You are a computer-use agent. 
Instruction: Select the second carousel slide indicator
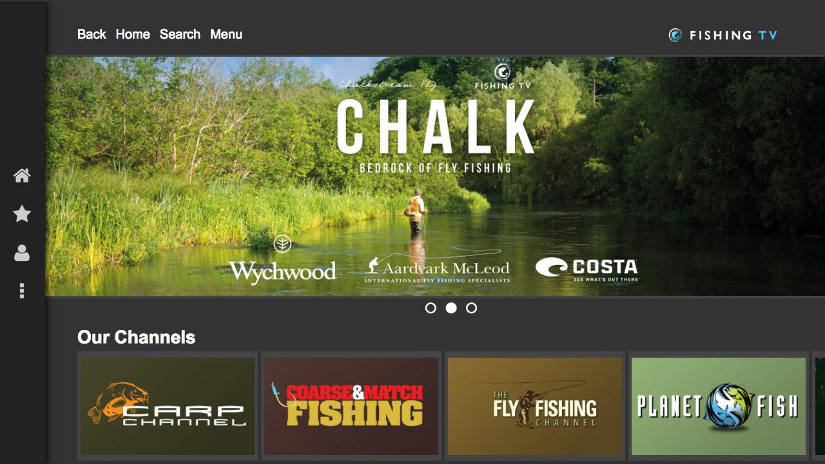pyautogui.click(x=451, y=308)
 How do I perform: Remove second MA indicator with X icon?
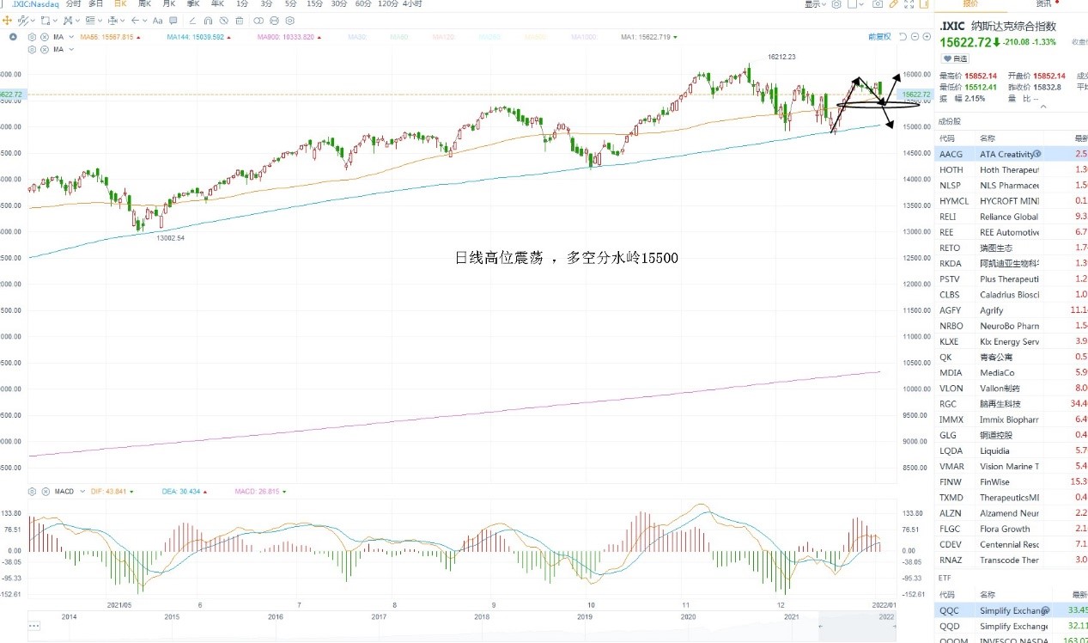pyautogui.click(x=45, y=50)
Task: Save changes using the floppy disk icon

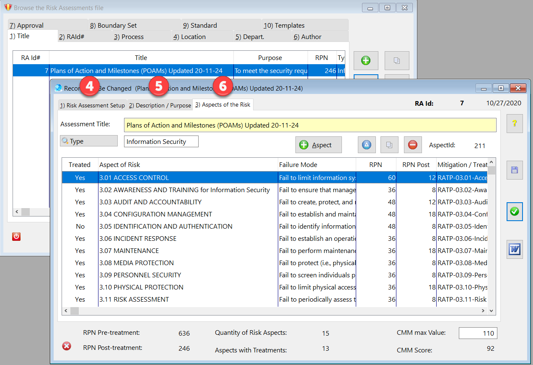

# Given problem
Rewrite every item above in full, requests included, with each click coordinate in the answers scaled by 1.85 and rounded to a whole number, halves rounding up. Leave out the pictures.

# Output for this exercise
You are a computer-use agent. 
Instruction: Select the second carousel slide indicator
pyautogui.click(x=834, y=570)
 How do I perform: Remove second MA indicator with X icon?
pyautogui.click(x=83, y=93)
Task: Save changes using the floppy disk icon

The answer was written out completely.